Carlos César, ex-líder do Governo Regional dos Açores entre 1996 e 2012, falava aos jornalistas à entrada para o XX Congresso Nacional do PS, antes ainda de ser eleito para suceder à ex-ministra Maria de Belém Roseira no cargo de presidente deste partido.

Questionado sobre as consequências para o PS da prisão preventiva do ex-primeiro-ministro, Carlos César respondeu: «Penso que esse caso não tem nada a ver com a vida do PS, mas o PS, sim, tem a ver com a sua vida - e hoje é um dos momentos que deve refletir sobre isso», respondeu.

Sobre esta questão, Carlos César ainda acrescentou: «O PS não vem a este congresso discutir o que aconteceu há uma semana, ou o que fez há 10 ou 20 anos atrás, mas sim debater o que poderá fazer agora e na próxima década».

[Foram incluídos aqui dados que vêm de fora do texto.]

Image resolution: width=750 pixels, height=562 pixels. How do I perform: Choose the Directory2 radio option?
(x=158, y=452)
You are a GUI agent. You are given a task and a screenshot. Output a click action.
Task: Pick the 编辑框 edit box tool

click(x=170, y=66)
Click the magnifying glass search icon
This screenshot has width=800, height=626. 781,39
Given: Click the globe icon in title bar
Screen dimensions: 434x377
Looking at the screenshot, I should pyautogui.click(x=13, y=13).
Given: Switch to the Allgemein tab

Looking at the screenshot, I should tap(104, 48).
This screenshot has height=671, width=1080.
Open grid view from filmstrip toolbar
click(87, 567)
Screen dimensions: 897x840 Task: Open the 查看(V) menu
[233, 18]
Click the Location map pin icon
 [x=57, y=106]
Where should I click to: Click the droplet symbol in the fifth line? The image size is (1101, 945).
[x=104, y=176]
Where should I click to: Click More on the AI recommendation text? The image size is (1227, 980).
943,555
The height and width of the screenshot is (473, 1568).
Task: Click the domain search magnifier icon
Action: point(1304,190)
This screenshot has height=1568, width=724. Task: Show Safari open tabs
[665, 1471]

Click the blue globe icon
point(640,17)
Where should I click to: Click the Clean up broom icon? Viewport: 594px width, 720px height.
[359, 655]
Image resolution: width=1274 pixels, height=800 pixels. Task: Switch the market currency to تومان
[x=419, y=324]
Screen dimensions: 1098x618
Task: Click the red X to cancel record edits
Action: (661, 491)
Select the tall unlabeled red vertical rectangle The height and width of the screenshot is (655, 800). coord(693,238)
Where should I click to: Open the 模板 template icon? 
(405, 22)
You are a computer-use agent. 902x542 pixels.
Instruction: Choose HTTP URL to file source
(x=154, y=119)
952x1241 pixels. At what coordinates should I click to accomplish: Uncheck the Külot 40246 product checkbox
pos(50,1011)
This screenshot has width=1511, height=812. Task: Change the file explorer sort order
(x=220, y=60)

Já quando confrontado com a possibilidade de as principais figuras das lideranças de José Sócrates serem agora afastadas da primeira linha do partido, o ex-presidente do Governo Regional dos Açores rejeitou essa evolução entre os socialistas.

«Naturalmente as listas não serão as mesmas do último do congresso, em que foi eleito António José Seguro [secretário-geral]. No PS não há uma tradição de purga, mas antes uma forte tradição de renovação e de adaptação ao tempo em que vivemos», declarou.

De acordo com Carlos César, o congresso «deve constituir um fórum em que o PS se requalifique, se reconcilie com a maior sensibilidade que os portugueses têm, que é a de terem um partido em que confiem, cuja palavra seja respeitada».

Ainda sobre o caso da prisão de José Sócrates, o futuro presidente do PS foi questionado pelos jornalistas se tenciona visitá-lo em Évora.

«A minha preocupação, para já, é participar no congresso do PS. Não sei, é possível», cita a Lusa.